Operational guidelines for entities licensed to operate in FX

  • Global FX transactions daily records: The entities authorized to operate in FX transactions may carry a global ledger for certain kind of FX transactions insofar as much all conditions required for each case are met. These transactions are (i) collections and payments in consideration of retirement and pensions; (ii) clients’ personal transfers (residents and foreigners human and juristic persons); and (iii) transactions of payments’ processing companies.


Uniform terms used in FX transactions: the glossary includes such terms as resident, economic group, cash transactions (operaciones al contado), time transactions (operaciones a término) and other FX-related terms.

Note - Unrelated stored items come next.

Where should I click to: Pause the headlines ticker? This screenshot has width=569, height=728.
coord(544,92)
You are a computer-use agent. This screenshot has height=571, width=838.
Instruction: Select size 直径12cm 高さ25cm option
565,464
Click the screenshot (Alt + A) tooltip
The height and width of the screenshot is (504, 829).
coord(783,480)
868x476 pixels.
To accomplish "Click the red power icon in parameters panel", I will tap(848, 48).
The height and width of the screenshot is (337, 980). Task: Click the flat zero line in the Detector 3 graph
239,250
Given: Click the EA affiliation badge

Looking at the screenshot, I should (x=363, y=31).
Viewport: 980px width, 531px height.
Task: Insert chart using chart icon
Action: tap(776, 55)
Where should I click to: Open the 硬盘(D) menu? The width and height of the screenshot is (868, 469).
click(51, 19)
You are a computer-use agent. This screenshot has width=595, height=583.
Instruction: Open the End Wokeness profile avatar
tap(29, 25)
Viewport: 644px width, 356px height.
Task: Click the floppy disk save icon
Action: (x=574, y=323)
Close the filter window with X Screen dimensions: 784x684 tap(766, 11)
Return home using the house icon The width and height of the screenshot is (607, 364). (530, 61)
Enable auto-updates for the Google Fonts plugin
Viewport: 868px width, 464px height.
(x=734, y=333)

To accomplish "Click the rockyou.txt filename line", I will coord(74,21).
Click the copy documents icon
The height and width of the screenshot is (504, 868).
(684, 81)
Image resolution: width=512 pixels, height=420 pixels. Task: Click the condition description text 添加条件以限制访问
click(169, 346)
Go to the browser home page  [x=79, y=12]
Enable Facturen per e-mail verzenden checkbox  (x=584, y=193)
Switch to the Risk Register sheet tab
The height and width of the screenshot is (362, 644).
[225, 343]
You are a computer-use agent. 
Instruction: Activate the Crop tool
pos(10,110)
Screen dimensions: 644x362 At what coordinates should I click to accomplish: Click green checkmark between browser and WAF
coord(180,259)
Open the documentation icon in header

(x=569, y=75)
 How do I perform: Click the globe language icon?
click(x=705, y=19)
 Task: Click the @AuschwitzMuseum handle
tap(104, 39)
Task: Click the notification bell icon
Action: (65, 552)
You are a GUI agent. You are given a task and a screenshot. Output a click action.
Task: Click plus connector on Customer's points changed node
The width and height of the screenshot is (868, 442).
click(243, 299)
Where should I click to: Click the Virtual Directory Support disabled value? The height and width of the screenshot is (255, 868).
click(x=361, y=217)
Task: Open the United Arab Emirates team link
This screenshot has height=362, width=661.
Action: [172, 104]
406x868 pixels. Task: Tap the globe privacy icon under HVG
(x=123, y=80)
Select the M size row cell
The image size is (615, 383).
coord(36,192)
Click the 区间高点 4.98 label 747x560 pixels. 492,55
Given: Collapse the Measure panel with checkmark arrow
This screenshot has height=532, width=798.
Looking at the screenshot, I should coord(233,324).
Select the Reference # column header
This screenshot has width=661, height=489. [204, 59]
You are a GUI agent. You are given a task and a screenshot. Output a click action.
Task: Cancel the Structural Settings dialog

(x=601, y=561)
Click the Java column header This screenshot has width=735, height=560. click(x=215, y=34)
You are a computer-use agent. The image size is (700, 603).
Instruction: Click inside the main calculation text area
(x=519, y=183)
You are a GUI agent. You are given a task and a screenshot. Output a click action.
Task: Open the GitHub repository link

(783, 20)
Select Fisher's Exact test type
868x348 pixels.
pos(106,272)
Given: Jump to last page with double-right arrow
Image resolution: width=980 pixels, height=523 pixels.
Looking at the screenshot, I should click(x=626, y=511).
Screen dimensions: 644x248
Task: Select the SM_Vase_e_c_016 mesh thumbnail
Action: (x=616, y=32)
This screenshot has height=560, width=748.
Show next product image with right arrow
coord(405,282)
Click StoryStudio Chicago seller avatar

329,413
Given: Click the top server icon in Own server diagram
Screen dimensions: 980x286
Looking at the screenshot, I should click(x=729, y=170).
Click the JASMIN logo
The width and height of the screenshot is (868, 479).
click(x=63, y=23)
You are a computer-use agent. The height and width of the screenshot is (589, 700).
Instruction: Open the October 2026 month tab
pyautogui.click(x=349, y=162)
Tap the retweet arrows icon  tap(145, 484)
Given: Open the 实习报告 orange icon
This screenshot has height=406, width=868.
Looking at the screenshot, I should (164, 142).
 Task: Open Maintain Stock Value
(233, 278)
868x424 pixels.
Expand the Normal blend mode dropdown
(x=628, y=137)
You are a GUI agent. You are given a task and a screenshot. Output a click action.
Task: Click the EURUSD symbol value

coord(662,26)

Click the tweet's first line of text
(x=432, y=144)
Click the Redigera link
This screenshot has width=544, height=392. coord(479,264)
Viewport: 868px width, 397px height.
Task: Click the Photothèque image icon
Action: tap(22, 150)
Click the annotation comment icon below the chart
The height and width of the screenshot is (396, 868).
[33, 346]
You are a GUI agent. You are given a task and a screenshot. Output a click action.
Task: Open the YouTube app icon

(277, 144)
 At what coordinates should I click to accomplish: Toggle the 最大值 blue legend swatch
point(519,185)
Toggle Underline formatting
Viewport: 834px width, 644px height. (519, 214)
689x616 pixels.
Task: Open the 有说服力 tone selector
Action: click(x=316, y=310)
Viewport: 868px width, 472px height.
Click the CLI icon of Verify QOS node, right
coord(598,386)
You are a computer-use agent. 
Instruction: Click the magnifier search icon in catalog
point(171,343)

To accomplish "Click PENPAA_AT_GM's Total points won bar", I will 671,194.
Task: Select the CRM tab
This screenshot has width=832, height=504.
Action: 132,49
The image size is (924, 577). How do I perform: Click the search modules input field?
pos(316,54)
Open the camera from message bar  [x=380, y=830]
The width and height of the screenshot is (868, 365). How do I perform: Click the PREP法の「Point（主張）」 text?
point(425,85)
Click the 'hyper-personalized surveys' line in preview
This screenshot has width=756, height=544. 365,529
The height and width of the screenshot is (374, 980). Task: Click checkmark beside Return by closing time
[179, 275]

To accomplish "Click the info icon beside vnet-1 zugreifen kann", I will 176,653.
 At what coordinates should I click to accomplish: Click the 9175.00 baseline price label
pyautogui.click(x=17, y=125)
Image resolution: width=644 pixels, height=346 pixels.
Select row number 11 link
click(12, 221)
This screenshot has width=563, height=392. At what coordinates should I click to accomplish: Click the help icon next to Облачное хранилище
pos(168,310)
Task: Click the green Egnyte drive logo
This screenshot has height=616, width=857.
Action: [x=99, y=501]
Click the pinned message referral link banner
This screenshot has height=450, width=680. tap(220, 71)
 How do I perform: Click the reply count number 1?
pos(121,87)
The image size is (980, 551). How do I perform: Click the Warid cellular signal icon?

Rules related to Argentine goods’ exports

  • Comprehensive set of rules: Com. 6244 unifies these rules in a single comprehensive chapter, ordering them in a clearer way, in benefit of exporters, financial institutions and even foreign lenders – trade finance – demanding the match (hedge) of the collections of exports’ proceeds by the resident exporter with their loans and facilities’ schedule of principal and interests’ payments. Current rules on this topic are included in several communications that since 2001 have been issued by the CBA and that constitute a very complex and specific regulatory regime.
  •  Exports’ proceeds may not come from foreign importers: Upon or prior to the expiry of the 10-year term to transfer the exports’ proceeds into the FX Market, the local exporter may opt to transfer its own funds deposited abroad and not necessarily those effectively paid by the foreign importer. This allows the local exporter to freely use the proceeds collected within such term, easing the burden of being bound to seek interim financing until the expiry of the term to remit the proceeds into Argentina.
  •  Exports’ proceeds may not be credited in the exporter’s local bank account: this was a former requirement that shall no longer apply from July 1, 2017.
  •  Increases threshold for exports without consideration: Certain goods’ exports may not include a monetary consideration (e.g. inter alia goods without commercial value, samples not for commercial use, gratuitous goods) or which net consideration is lower than the amount stated in the export deed. In these cases, in order to show the CBA that there was no duty to remit a collection from abroad into the FX Market or that any shortfall thereof is justified (e.g. banking transactional expenses), exporters should meet certain requirements. One of these requirements is that the FOB or CIF value of the export deed does not exceed US$25,000, a new threshold amount.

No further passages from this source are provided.